◆ Article:

So here are just three little photographs from the "Lanimer Day" procession down Lanark's High Street in June, 2011. There were different bands, bagpipes and groups of children as well as many lorries or wagons dressed up as "floats". But here we see part of the parade led by a couple of elderly gentlemen in a early petrol driven "dog cart" probably dating from around 1900; then a rather smart brass band and, finally, a group of young schoolchildren dressed, I think, as rather colourful spinning tops. Just a little selection of shots I took that year.

Location co-ordinates here: 55.673631, -3.778005

Larger "clickable"version of this photograph here:

And for those interested in this tradition:

Lanark is one of the oldest Royal Burghs in Scotland, its Charter being granted in 1140 by King David I (1124-1153). One of the conditions attached was that the Burgesses of the town were required to examine their "March" or boundary stones every year and report back that all was well or ill according to what they had found. Lanark is probably unique among the Royal Burghs in that it has carried out this duty every year since it was first imposed. This duty of the Land Marches soon became an annual celebration - "The Lanimers".

◆ Dataset extract:
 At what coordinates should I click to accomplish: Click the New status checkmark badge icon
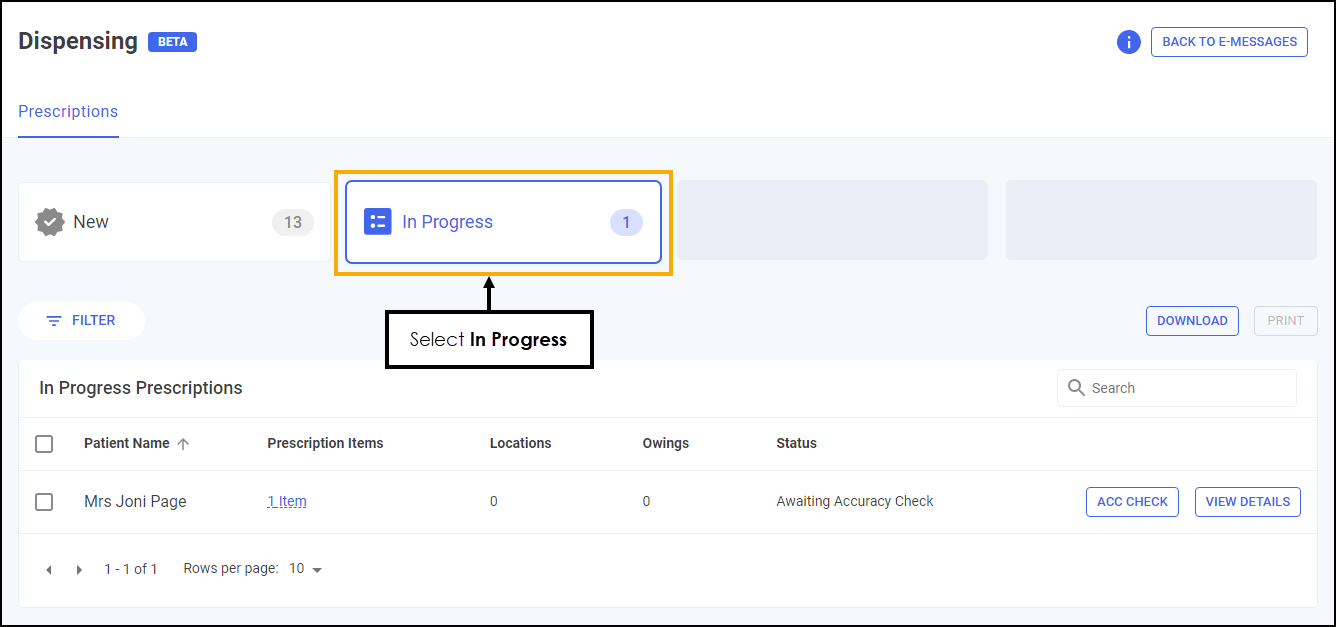click(50, 222)
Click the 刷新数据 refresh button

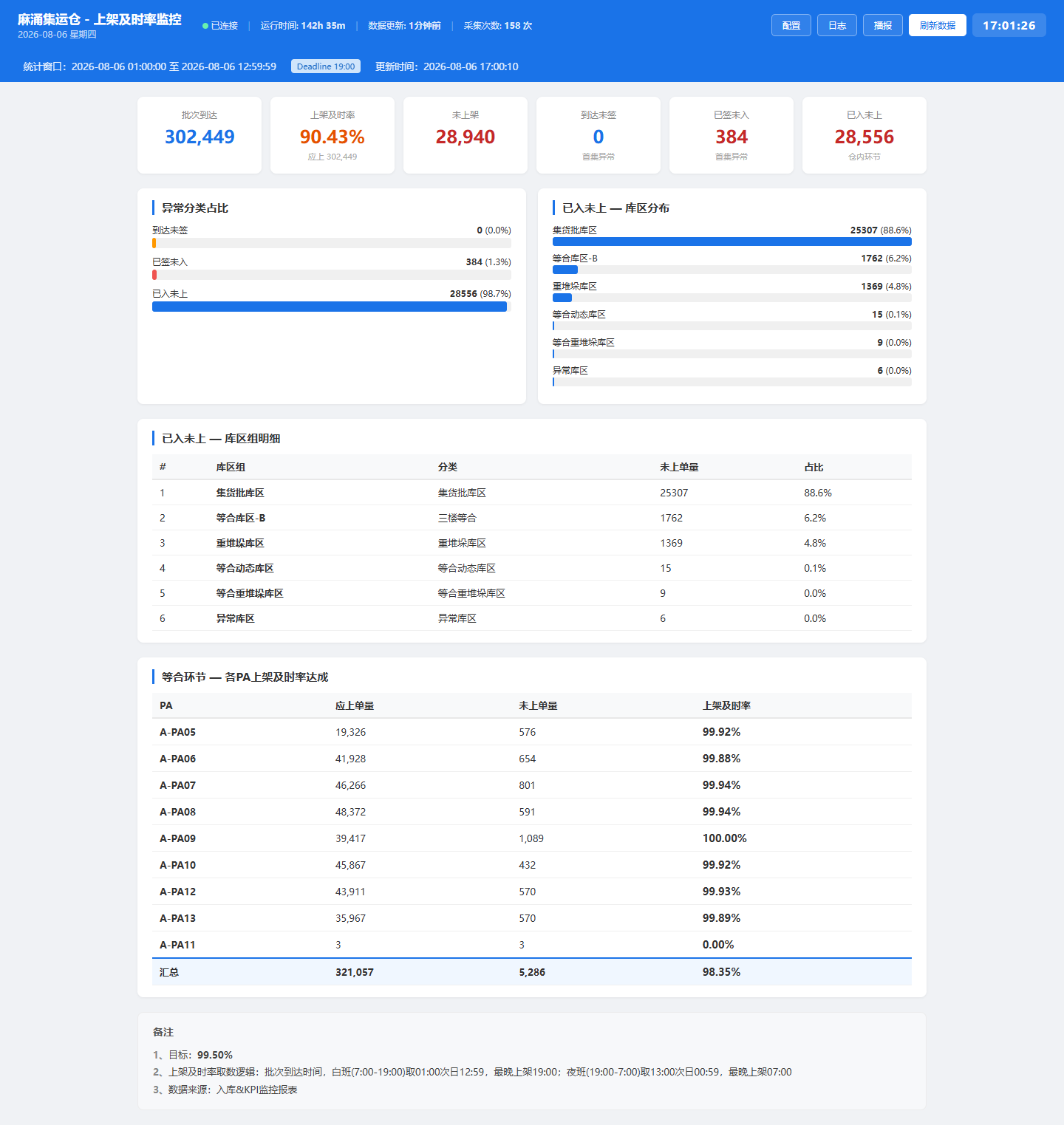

◆ Work instructions:
a. Answer these questions from the Lanimer Day text:
(i) In what year was Lanark's Charter granted?
(ii) In what kind of vehicle did the elderly gentlemen lead part of the parade?
(iii) What were the Burgesses of the town required to examine every year?
b. Print the stretch of the Lanimer Day text from "So here are" through "took that year.".
c. Proceed with the Lanimer Day text from the point at which it stops.
The data shown above is separate material from the Lanimer Day text.

◆ Answers to the exercises:
a.
(i) 1140
(ii) An early petrol driven "dog cart"
(iii) Their "March" or boundary stones

b.
So here are just three little photographs from the "Lanimer Day" procession down Lanark's High Street in June, 2011. There were different bands, bagpipes and groups of children as well as many lorries or wagons dressed up as "floats". But here we see part of the parade led by a couple of elderly gentlemen in a early petrol driven "dog cart" probably dating from around 1900; then a rather smart brass band and, finally, a group of young schoolchildren dressed, I think, as rather colourful spinning tops. Just a little selection of shots I took that year.

c.
What started as a simple duty soon turned into an annual festival including horse racing on Lanark Moor with music by the town drummer and minstrel. By the 17th Century members of the Burgh Council were competing for the honour of carrying the Burgh flag or standard. Until 1834 the Burgh Council and Deacons of Crafts took it in turns to appoint the Lord Cornet - the Standard Bearer. From 1834-1974 the Provost & Magistrates alone chose the Lord Cornet. Since 1974 a Committee has chosen the Lord Cornet, that group comprising of representatives of the Lanimer Committee, the Guildry, District and Community Councillors and the Lord Cornets' Club.

Processions, with decorated vehicles started in the 19th Century, and gradually developed into the colourful affair that Lanark has today. Much of this dates back to 1893 when the first Lanimer Queen, Grace Adams, was appointed. At present the Lanimer Queen is elected by her peers, in rotation from six schools, Lanark Grammar, Robert Owen Primary, Lanark Primary, St Mary's Primary, New Lanark Primary and Kirkfieldbank Primary.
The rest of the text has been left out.